-- Begin --

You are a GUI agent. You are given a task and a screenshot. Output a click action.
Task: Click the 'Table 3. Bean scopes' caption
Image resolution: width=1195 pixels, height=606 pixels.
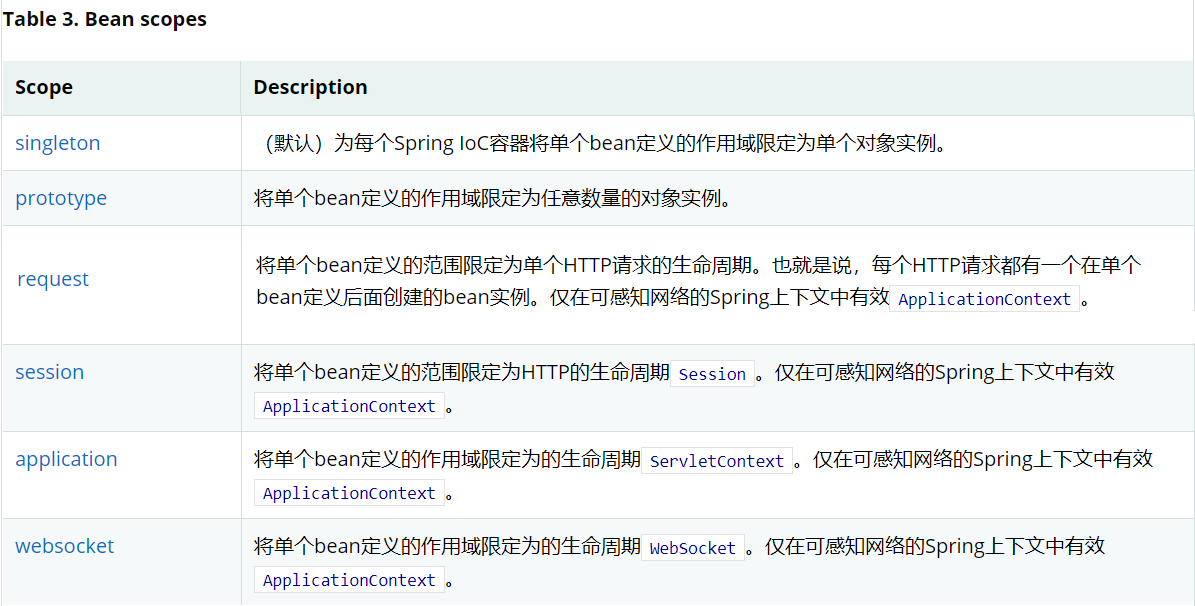pyautogui.click(x=105, y=20)
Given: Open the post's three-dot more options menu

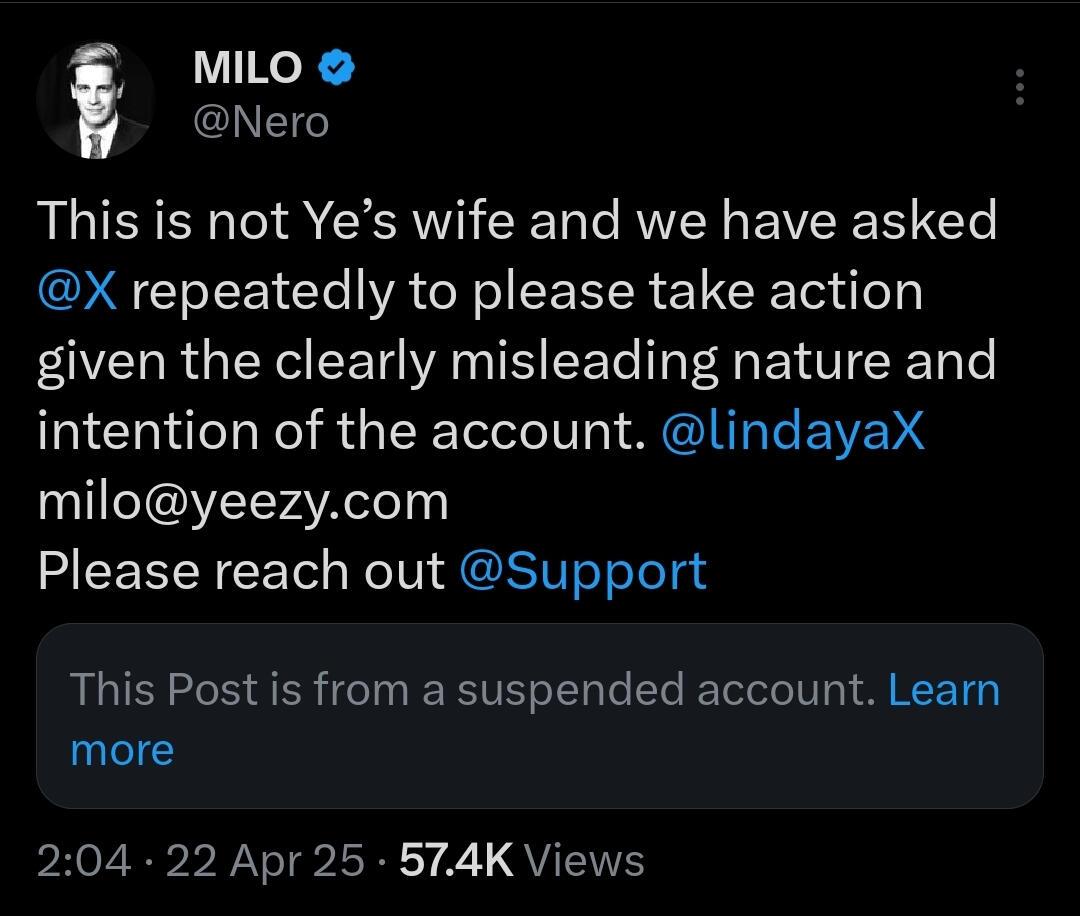Looking at the screenshot, I should click(1020, 88).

-- End --

**GOAL**
Rewrite the records above, replacing "caption" with "heading" and keeping everything else the same. Omit the pictures.

**ANSWER TO THE TASK**
You are a GUI agent. You are given a task and a screenshot. Output a click action.
Task: Click the 'Table 3. Bean scopes' heading
Image resolution: width=1195 pixels, height=606 pixels.
pyautogui.click(x=105, y=20)
Given: Open the post's three-dot more options menu

Looking at the screenshot, I should click(1020, 88).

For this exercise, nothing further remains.